Pour le divertissement autant que pour le savoir. C’est une façon de s’ouvrir sur le monde. Il y a des gens qui viennent nous voir pour des livres qui divertissent, comme des policiers, parce que c’est une sorte d’exutoire. Il y a des gens qui veulent savoir des choses sur telle ou telle question, ils viennent ici parce que c’est un lieu de savoir. Il y a aussi des choix politiques. Je choisis mes livres en fonction de mes vues sur le monde. Sur Saint-Viateur, des gens venaient me voir et me disaient°: « C’est pas mal de gauche ici. » J’ai plus une tendance gauchiste ou social-démocrate mais au sens large du terme. Je vends des livres que je veux promouvoir.

Il y a vraiment un ancrage ici. À Villeray, l’intérêt qu’on voit pour les livres québécois, c’est vrai aussi avec les essais québécois.

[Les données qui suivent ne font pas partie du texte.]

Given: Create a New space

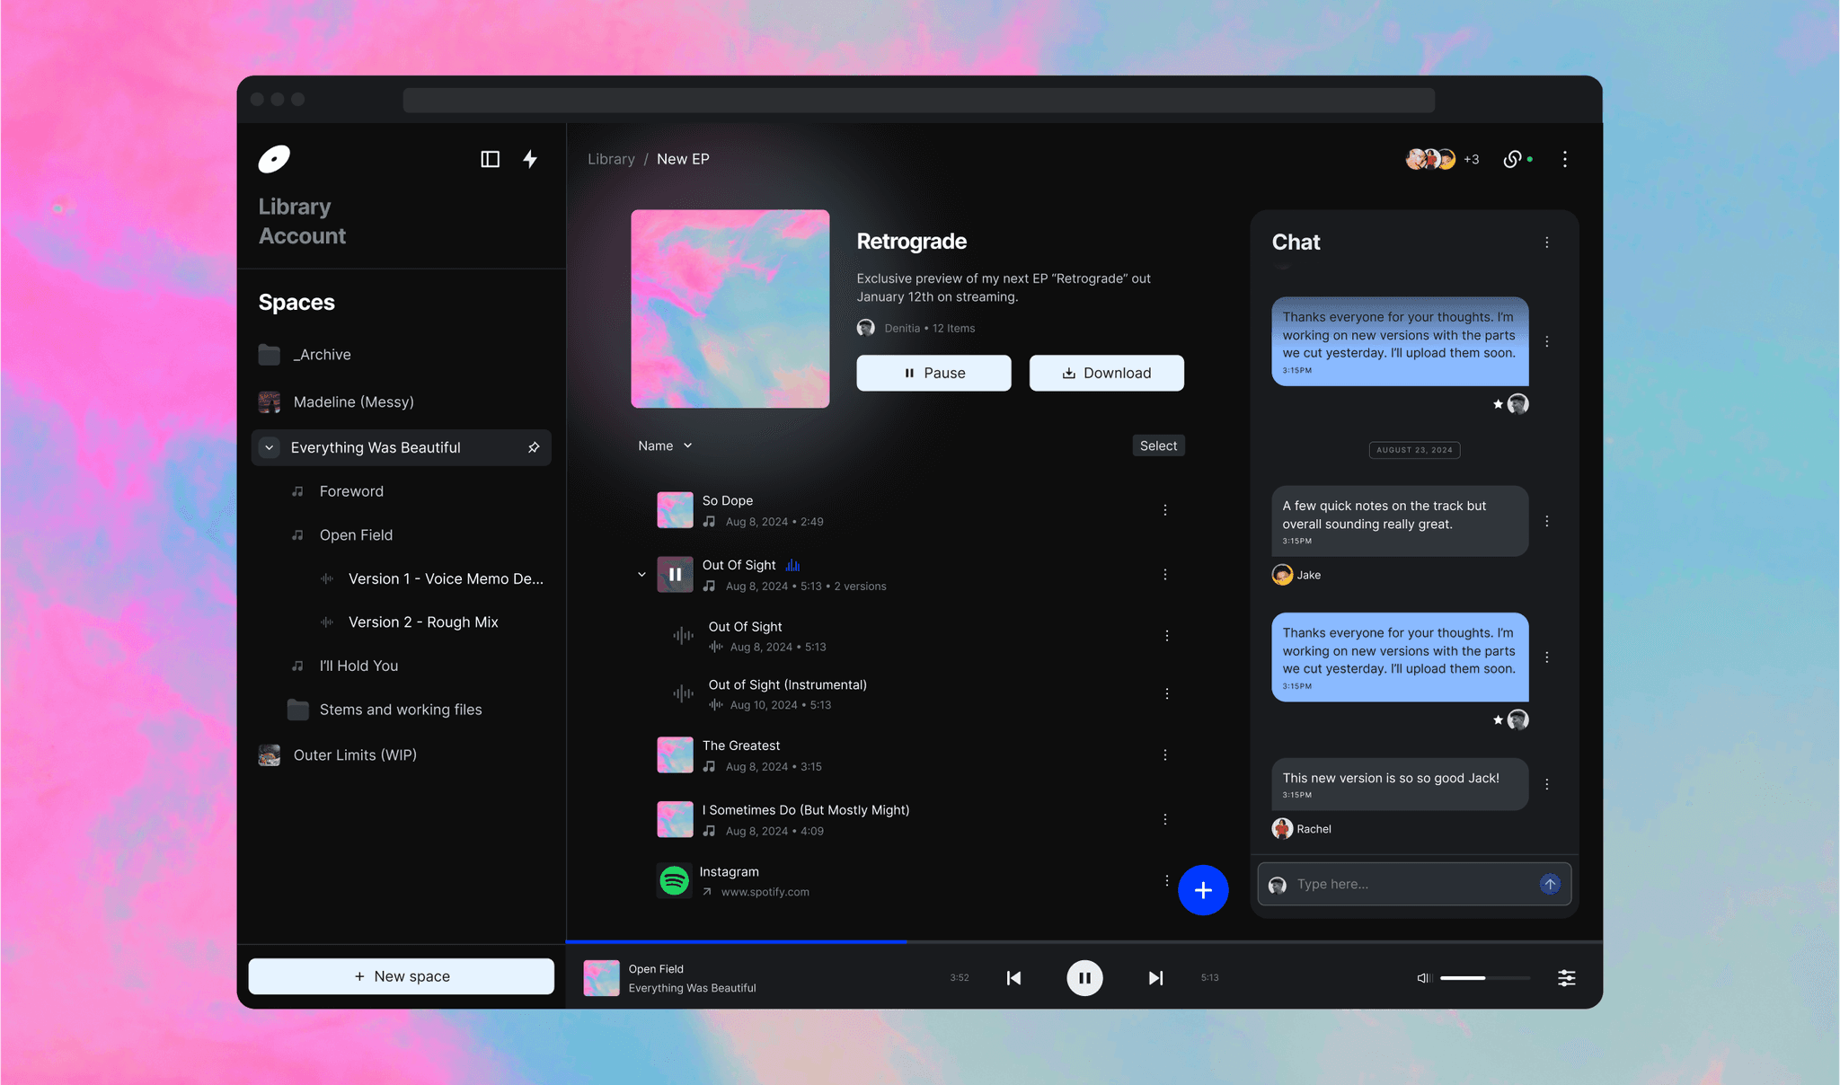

C’est particulier parce que cela se fait d’une manière un peu explosive.

Quel serait pour vous le « quartier culturel » idéal ?

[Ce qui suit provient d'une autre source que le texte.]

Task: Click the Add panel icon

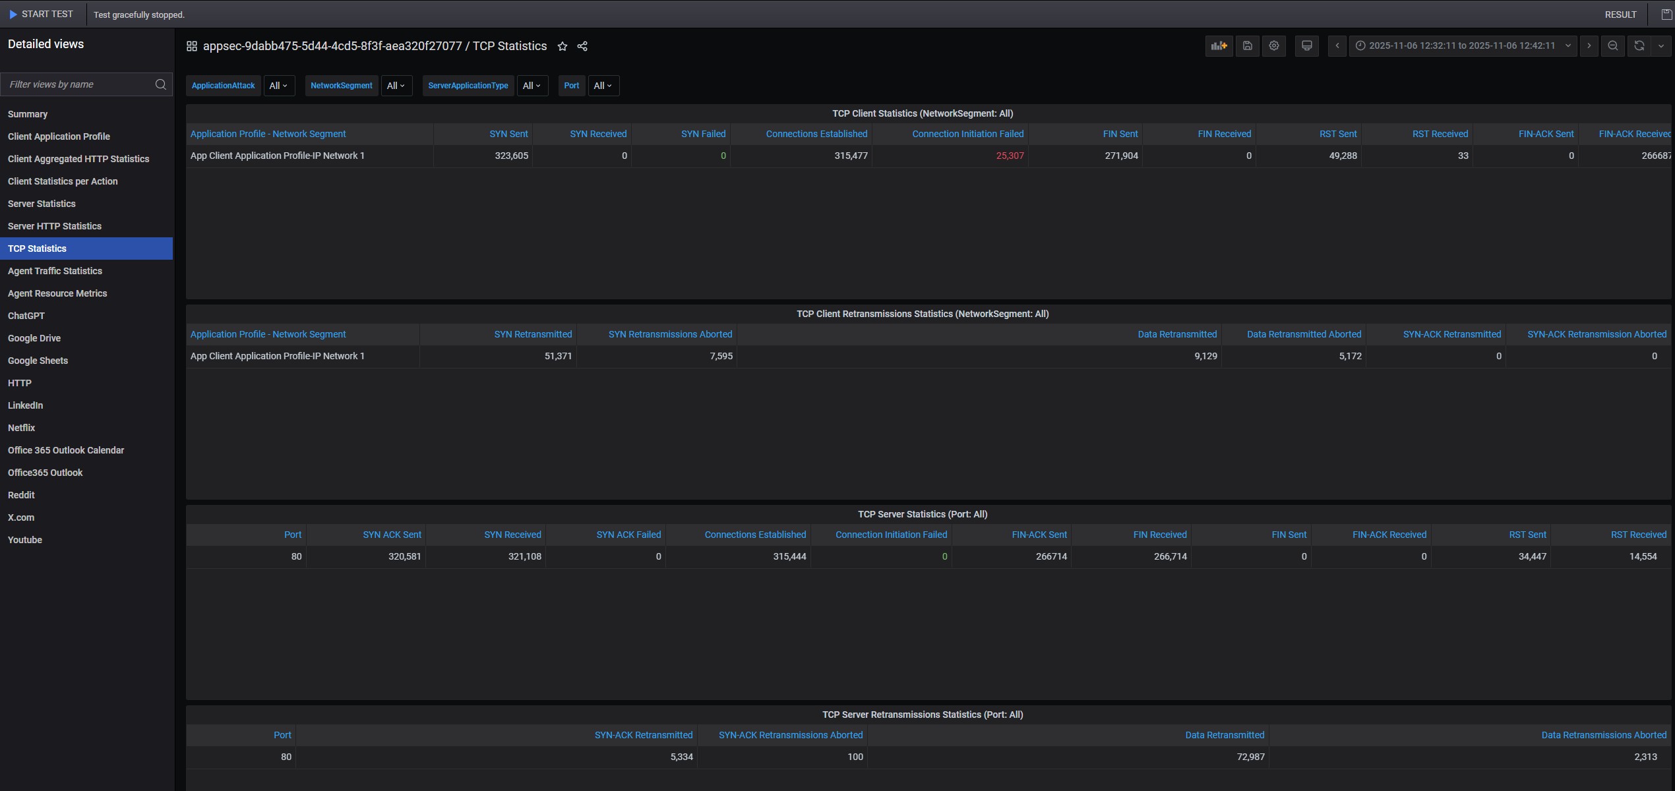Action: tap(1219, 45)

Le quartier francophone le plus curieux du monde.

Comment mieux encourager ou mettre en valeur la « couleur » culturelle de votre quartier?

Le fait de créer des liens avec d’autres gens du quartier comme ceux qui ont une brasserie et qui désirent devenir un pôle culturel. Par exemple, il y a plusieurs maisons d’édition dans le quartier, dont des maisons de bandes dessinées, comme les éditions Pow Pow, avec qui on pourrait travailler.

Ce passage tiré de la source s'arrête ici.